En Creed, el personaje se lamenta: “Todo lo que me importaba se ha ido. Todos se han ido y yo sigo aquí”. Muchos viudos enfrentan esa sensación de actor secundario, de extra en un decorado que no les pertenece, de no pintar nada en esta película... “Todos se han ido y yo sigo aquí”.
Pero Rocky también habla con los muertos. Y ve a su entrenador Mick en el viejo gimnasio donde se preparó para enfrentarse al campeón mundial de los pesos pesados, Apollo Creed.

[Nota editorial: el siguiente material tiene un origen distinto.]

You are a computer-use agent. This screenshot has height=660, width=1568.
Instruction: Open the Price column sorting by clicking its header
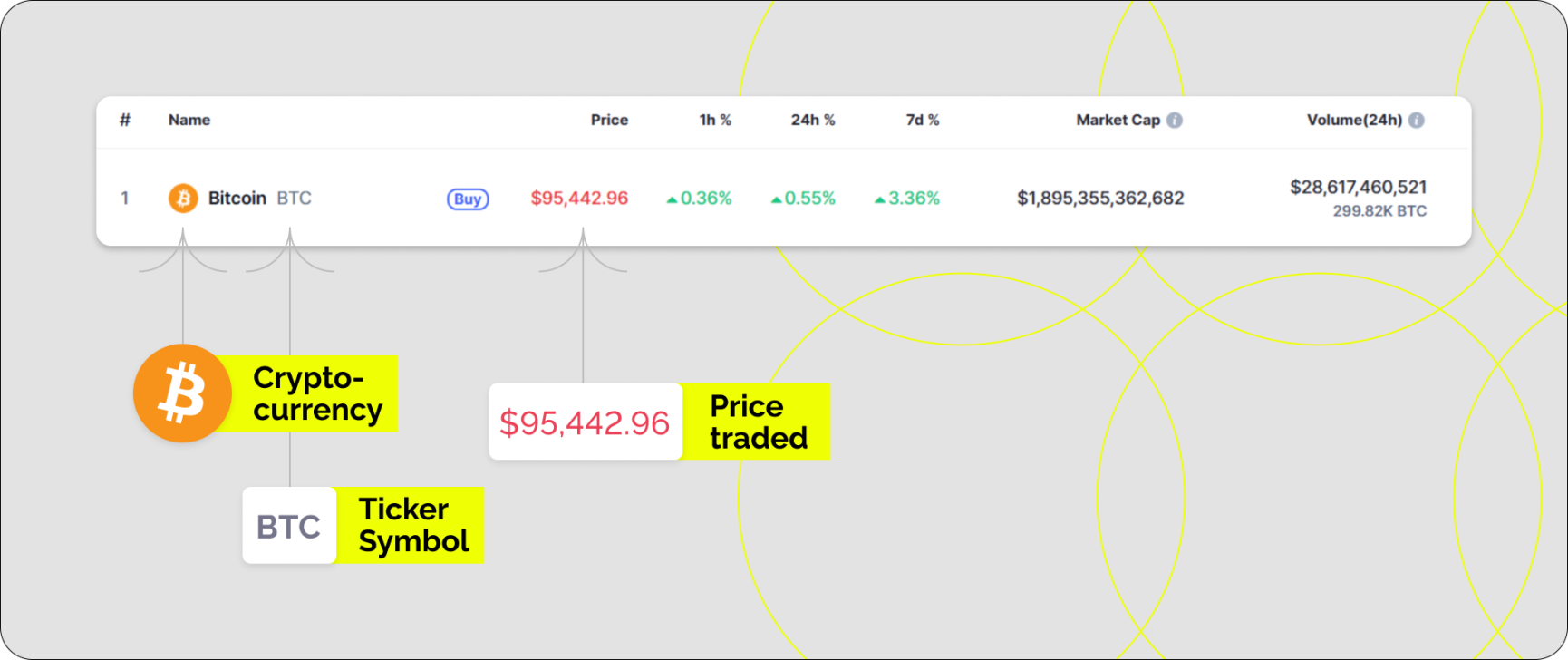tap(609, 119)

Y todavía le da palmadas en la espalda y aliento. “Siempre estaré en tu esquina para decirte ¡levántate hijo de puta!”.
Y ve a su amada Adrian cada vez que pasa por delante de la tienda de peces. Allí está, mojigata, con sus inconfundibles gafas, tímida, mirándole como el primer día que se fijó en ella. Y en cada combate ahí está ella, acariciándole como siempre, revolviéndole el pelo. Esas caricias que pensó que eran para siempre.
Rocky ya está viejo, como Sylvester Stallone. Ya no es un 'potro salvaje'. Camina con dificultad y rodeado de fantasmas. Es triste, pero es el precio a pagar por haber amado y haber sido amado. Dios quiera que en nuestra esquina del cuadrilátero siempre haya alguien dispuesto a decirnos: “¡Levántate hijo de puta!”.